El doctor Hernández es nuestro

La labor en la tierra de JGH culminó de manera trágica el 29 de junio de 1919, al ser atropellado por uno de los pocos carros que transitaban en Caracas. En el Hospital Vargas fue certificada su muerte portraumatismo de cráneo en región parietal izquierda con fatal irradiación hacia la base.

Fue velado en el paraninfo de la Universidad y desde allí el féretro salió a la calle, acompañado por toda la ciudad de Caracas. Cerraba la comitiva la Banda Marcial, dirigida por el maestro Pedro Elías Gutiérrez, tocando las marchas fúnebres acostumbradas, en dirección a la Catedral.

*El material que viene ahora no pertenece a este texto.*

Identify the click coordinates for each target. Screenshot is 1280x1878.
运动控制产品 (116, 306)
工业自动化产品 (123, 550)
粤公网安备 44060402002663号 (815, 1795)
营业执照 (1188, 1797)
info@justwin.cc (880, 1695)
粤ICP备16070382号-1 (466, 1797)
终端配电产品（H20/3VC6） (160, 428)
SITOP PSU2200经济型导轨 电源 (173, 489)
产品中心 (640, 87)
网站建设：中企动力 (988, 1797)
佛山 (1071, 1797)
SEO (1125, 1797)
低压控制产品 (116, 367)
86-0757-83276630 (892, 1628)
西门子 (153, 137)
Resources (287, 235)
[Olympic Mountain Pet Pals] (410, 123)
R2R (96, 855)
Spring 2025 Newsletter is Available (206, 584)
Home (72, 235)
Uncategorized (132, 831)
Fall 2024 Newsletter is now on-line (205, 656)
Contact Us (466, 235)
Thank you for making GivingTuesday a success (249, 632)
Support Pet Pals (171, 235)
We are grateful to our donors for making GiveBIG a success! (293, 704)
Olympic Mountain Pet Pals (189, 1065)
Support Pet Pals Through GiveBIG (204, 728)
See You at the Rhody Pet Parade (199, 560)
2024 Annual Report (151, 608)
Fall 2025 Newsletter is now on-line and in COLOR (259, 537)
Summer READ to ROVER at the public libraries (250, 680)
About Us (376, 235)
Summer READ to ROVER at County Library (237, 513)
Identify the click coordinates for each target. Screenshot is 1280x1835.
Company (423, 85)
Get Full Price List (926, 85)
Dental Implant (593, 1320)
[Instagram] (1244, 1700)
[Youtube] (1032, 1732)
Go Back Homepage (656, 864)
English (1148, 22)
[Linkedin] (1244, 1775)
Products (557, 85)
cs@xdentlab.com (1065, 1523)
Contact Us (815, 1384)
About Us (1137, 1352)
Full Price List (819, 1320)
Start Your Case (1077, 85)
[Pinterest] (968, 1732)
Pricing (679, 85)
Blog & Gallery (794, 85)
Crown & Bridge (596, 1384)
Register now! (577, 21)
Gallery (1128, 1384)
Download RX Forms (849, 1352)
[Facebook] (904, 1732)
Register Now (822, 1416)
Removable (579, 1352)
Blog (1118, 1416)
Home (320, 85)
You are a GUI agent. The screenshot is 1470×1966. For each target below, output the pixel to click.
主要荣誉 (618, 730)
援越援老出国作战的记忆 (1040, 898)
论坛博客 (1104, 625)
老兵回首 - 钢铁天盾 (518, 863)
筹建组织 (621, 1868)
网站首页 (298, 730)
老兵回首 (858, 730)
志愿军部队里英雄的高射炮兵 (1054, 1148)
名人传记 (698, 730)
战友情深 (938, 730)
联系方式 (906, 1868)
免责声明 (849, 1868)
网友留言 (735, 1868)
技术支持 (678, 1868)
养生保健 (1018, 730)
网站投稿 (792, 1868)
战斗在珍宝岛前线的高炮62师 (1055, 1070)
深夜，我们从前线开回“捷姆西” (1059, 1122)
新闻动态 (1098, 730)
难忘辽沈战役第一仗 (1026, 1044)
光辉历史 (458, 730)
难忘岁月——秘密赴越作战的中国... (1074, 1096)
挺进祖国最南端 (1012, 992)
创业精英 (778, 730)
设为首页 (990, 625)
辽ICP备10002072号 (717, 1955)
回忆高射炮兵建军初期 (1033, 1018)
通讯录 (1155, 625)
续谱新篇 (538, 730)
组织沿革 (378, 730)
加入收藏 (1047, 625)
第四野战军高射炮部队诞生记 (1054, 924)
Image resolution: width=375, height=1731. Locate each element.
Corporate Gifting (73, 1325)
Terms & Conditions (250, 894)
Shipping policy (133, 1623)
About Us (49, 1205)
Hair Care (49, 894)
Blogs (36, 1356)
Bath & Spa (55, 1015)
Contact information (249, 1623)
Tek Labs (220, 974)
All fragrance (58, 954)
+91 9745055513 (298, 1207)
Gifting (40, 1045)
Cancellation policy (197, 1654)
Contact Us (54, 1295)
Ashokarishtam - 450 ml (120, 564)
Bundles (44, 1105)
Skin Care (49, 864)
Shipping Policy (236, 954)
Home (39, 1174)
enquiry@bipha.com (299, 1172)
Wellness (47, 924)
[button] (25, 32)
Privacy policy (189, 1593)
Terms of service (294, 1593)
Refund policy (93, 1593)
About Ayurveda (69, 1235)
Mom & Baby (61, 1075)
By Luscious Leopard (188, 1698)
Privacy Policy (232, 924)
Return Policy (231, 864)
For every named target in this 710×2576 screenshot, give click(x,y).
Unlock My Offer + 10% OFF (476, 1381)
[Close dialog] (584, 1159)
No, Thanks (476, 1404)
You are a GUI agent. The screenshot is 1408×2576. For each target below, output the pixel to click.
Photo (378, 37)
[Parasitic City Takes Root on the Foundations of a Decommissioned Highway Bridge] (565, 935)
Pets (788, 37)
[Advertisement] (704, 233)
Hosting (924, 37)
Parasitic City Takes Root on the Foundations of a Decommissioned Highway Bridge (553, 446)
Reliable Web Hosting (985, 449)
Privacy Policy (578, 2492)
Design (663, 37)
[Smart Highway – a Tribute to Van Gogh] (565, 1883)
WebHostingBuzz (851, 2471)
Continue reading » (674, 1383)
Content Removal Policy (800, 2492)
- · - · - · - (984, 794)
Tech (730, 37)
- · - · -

El arzobispo había dispuesto que el cadáver fuera conducido a la Catedral desde el paraninfo, para recibir un homenaje eclesiástico, algo insólito, puesto que ningún personaje de la vida pública venezolana, y menos un seglar, había recibido hasta entonces un tributo semejante.

Pero el mayor de los homenajes fue el protagonizado por el pueblo. Al salir de la Catedral, lo esperaba la carroza fúnebre. La muchedumbre no cabía en la calle, se apretujaba para estar lo más cerca del difunto más querido que tuvo la ciudad. Cuando fueron a introducir el féretro en la carroza, una voz se alzó de entre los presentes, que inmediatamente fue coreada por los circunstantes: “¡El doctor Hernández es nuestro! ¡El doctor Hernández es nuestro! ¡El doctor Hernández no va en carro al cementerio!”.

Así fue llevado durante horas hasta el cementerio a hombros de personas de todas las clases sociales, especialmente de los pobres, que lo sentían suyo.